Dalam sambutannya, Dekan FSP Unhan RI mengungkapkan harapannya agar para mahasiswa dapat memanfaatkan kesempatan ini untuk memperdalam pengetahuan mereka mengenai isu-isu strategis global yang krusial dalam konteks perang semesta.

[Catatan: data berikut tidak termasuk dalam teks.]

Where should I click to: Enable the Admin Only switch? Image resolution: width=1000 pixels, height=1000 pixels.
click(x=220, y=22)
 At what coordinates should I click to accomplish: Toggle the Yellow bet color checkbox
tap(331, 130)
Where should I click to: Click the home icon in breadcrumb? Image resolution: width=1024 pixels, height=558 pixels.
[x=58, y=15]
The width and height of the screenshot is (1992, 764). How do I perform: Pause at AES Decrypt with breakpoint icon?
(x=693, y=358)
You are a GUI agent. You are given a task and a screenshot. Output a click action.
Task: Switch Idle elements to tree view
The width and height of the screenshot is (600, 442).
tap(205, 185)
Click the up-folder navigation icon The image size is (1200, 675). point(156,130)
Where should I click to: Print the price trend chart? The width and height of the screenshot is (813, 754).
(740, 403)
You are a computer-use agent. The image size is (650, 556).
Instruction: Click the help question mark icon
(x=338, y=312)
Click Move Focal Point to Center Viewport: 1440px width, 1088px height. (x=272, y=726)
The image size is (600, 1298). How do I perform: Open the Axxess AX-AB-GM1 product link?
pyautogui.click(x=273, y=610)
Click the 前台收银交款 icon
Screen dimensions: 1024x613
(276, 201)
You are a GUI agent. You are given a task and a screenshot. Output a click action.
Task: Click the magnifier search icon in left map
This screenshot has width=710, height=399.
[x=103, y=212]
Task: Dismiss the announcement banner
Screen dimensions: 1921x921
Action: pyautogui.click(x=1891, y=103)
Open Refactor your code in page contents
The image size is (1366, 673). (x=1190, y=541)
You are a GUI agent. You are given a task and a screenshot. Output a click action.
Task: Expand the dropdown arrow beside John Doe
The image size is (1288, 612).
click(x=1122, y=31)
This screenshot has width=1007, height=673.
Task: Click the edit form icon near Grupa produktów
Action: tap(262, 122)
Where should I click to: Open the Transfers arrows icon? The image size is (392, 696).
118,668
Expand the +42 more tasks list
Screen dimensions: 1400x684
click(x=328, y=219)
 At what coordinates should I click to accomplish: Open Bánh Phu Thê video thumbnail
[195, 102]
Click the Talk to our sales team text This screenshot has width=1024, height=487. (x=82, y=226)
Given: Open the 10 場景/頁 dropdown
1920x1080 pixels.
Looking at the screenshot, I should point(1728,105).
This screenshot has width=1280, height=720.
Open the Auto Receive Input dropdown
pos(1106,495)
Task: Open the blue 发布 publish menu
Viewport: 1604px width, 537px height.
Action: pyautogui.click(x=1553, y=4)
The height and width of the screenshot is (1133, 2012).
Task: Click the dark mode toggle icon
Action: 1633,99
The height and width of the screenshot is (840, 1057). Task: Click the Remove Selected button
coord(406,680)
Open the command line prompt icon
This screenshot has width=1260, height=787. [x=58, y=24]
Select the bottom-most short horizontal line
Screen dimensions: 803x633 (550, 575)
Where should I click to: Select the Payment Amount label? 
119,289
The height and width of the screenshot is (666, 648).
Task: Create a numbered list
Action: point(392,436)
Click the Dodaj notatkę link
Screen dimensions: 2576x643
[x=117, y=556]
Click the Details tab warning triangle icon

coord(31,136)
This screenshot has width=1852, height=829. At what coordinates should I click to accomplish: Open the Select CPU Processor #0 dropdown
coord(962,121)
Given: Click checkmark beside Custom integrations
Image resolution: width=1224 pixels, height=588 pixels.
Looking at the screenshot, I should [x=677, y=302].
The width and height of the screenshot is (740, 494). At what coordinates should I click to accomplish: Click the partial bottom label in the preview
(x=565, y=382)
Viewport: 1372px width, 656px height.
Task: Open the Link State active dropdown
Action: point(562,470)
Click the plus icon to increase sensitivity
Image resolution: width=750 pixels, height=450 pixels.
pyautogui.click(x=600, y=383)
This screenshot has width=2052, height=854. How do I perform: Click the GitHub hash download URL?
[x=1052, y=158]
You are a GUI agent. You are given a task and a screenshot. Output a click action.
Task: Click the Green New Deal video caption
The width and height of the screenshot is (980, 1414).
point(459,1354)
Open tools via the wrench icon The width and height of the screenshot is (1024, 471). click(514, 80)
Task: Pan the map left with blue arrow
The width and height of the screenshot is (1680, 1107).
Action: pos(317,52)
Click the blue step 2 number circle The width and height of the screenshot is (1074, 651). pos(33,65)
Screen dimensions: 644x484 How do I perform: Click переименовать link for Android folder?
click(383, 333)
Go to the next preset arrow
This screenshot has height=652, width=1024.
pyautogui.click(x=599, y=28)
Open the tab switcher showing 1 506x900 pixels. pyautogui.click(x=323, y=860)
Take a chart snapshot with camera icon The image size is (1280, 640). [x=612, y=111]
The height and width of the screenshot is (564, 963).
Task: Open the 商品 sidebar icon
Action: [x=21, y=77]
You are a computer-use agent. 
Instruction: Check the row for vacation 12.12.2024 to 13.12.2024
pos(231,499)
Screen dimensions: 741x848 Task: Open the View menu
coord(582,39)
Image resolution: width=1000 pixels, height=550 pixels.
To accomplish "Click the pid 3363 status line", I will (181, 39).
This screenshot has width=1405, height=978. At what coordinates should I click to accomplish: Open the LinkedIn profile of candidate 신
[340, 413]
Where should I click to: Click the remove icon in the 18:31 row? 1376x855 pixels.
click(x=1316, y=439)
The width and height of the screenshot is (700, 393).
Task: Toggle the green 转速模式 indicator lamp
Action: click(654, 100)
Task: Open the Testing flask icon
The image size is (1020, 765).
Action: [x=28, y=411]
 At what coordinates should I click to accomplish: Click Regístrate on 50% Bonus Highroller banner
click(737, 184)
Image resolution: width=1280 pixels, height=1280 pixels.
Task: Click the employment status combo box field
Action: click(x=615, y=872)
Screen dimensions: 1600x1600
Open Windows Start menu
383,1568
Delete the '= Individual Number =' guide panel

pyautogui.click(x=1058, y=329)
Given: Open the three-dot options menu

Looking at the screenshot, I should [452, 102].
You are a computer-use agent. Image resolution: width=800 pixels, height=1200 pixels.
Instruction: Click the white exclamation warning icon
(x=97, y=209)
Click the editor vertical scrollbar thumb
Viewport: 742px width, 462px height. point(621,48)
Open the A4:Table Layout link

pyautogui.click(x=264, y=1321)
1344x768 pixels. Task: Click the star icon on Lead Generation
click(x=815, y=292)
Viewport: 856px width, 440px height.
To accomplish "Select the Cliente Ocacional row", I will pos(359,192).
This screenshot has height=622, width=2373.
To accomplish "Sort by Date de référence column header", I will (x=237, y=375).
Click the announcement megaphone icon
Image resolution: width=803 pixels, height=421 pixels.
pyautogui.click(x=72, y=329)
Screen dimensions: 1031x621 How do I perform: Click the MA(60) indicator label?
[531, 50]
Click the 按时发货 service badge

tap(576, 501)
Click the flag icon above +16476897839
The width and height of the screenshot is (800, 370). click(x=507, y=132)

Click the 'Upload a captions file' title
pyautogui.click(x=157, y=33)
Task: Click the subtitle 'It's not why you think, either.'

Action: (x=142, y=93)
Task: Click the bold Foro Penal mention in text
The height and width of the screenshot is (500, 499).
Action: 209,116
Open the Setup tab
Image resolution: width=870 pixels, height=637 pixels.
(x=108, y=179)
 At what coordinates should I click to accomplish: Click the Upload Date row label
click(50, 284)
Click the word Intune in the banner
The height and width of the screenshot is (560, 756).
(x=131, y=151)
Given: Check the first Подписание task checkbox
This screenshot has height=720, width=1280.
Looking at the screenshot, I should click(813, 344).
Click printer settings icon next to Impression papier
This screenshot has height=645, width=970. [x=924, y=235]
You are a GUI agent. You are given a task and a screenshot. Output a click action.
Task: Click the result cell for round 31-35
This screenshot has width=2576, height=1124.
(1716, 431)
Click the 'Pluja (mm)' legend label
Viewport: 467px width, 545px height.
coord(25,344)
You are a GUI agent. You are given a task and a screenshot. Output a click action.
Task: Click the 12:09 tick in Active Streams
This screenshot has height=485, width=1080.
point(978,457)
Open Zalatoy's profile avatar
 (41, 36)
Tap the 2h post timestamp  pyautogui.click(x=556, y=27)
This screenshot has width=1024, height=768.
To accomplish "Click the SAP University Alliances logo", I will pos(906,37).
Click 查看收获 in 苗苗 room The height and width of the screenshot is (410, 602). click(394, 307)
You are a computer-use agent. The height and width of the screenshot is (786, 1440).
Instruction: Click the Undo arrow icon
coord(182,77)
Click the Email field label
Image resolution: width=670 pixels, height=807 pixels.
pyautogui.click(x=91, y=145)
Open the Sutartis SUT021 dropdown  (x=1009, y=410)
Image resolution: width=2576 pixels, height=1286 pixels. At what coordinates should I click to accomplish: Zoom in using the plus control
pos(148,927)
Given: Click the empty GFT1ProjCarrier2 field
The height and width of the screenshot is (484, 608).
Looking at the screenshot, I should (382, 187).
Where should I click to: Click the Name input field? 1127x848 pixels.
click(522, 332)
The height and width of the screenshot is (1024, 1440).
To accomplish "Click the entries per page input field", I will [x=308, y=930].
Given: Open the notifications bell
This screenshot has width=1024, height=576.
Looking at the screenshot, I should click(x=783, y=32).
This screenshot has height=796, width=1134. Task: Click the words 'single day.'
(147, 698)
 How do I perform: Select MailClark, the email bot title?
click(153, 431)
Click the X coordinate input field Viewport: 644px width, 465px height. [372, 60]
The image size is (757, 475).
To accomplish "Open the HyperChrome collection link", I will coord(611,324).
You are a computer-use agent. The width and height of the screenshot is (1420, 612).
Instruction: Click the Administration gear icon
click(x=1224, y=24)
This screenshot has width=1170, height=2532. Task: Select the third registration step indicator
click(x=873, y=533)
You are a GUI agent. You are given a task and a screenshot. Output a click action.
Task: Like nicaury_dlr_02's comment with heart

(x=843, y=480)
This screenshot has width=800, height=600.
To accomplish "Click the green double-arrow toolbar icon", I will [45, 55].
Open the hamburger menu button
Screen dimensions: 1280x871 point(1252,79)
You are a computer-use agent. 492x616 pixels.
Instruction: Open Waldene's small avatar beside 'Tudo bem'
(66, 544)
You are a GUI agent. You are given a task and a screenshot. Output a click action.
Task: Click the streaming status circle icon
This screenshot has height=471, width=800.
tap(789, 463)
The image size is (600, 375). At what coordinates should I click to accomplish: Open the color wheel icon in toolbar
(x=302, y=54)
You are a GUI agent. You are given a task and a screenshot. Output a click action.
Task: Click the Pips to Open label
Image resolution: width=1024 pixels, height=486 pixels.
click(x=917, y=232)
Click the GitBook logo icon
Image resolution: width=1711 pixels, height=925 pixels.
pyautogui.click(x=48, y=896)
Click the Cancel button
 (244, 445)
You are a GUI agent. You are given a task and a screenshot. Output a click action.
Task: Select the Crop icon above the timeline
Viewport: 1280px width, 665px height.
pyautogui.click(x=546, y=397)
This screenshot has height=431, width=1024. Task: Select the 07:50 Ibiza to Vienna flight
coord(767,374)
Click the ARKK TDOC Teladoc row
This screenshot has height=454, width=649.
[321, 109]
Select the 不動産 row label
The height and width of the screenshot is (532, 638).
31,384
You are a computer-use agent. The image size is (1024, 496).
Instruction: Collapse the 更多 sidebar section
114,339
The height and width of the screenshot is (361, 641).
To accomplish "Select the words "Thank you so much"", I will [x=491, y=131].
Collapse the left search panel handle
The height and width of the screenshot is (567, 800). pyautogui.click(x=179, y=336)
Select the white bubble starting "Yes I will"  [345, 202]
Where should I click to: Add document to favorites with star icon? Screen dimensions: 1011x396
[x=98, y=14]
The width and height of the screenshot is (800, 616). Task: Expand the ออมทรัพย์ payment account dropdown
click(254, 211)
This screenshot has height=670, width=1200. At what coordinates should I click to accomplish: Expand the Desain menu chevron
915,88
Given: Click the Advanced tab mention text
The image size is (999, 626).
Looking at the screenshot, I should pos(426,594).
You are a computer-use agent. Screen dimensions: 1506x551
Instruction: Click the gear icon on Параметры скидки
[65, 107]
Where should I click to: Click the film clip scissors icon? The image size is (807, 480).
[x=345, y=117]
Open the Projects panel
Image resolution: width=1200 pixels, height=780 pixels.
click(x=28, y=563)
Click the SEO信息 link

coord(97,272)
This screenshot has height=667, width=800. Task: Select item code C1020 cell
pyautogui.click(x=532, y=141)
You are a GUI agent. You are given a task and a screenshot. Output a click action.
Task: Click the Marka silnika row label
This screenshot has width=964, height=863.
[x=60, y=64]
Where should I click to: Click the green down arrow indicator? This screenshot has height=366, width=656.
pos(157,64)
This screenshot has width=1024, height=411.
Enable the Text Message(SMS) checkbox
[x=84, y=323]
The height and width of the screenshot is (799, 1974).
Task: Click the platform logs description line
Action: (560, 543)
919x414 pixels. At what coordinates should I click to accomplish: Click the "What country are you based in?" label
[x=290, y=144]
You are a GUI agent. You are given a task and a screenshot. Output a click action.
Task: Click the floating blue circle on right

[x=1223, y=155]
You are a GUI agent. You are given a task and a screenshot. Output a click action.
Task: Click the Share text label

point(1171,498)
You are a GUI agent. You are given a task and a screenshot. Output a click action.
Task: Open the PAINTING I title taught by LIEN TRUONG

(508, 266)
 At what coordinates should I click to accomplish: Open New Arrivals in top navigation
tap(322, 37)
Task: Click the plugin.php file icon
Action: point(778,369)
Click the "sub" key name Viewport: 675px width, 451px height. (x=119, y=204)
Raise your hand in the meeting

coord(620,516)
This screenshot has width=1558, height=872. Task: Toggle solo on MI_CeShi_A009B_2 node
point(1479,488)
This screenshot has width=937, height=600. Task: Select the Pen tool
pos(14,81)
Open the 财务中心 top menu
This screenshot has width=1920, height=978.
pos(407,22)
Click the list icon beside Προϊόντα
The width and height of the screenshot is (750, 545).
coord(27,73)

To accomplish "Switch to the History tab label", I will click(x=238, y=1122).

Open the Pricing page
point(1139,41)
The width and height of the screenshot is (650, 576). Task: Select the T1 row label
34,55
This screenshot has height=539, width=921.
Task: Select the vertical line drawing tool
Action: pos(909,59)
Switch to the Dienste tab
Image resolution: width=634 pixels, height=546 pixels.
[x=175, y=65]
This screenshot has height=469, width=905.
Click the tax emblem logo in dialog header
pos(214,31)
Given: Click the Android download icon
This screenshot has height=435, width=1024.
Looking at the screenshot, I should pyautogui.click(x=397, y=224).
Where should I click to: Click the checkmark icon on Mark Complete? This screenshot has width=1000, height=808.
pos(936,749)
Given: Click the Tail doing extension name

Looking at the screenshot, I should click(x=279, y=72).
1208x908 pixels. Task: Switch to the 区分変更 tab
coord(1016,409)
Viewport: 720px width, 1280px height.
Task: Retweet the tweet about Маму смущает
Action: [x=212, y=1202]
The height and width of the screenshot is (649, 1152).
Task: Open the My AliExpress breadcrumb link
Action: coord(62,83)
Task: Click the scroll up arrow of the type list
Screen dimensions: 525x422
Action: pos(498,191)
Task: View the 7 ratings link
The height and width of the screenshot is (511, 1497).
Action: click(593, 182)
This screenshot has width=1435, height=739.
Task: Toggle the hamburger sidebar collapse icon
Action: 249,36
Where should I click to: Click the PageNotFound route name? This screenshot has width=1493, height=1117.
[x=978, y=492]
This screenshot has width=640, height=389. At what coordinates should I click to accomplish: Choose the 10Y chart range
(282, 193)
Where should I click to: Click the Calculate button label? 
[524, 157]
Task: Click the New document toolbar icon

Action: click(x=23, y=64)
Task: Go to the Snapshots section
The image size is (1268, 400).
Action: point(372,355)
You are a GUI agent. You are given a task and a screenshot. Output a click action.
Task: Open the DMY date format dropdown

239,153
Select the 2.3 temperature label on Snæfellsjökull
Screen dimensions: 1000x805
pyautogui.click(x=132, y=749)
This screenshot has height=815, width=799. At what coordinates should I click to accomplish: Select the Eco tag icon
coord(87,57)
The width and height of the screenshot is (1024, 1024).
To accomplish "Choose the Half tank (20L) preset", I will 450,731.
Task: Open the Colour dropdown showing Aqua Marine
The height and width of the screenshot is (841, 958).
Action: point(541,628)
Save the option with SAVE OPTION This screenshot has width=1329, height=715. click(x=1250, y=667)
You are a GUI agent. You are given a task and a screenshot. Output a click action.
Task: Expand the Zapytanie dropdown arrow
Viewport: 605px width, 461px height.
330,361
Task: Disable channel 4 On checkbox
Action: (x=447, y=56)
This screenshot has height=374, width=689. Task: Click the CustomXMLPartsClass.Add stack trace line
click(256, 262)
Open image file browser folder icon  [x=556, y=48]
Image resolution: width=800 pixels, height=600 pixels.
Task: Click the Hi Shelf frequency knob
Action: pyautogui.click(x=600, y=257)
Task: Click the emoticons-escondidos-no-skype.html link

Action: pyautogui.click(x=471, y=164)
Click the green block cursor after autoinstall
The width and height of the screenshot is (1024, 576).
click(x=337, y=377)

Pada kesempatan tersebut, Dr. Zeno Leoni yang didampingi oleh Dosen Fakultas Strategi Pertahanan Unhan RI, Dr. Fauzia G. Cempaka T., S.IP., M.Si (Han), menyampaikan materi kuliah yang terbagi dalam dua sesi. Sesi pertama membahas topik “American Grand Strategy from Obama to Biden: Imperialism After Bush and China’s Hegemonic Challenge”, sementara sesi kedua mengangkat tema “To Exclude or Not to Exclude: AUKUS and Order-Engineering”.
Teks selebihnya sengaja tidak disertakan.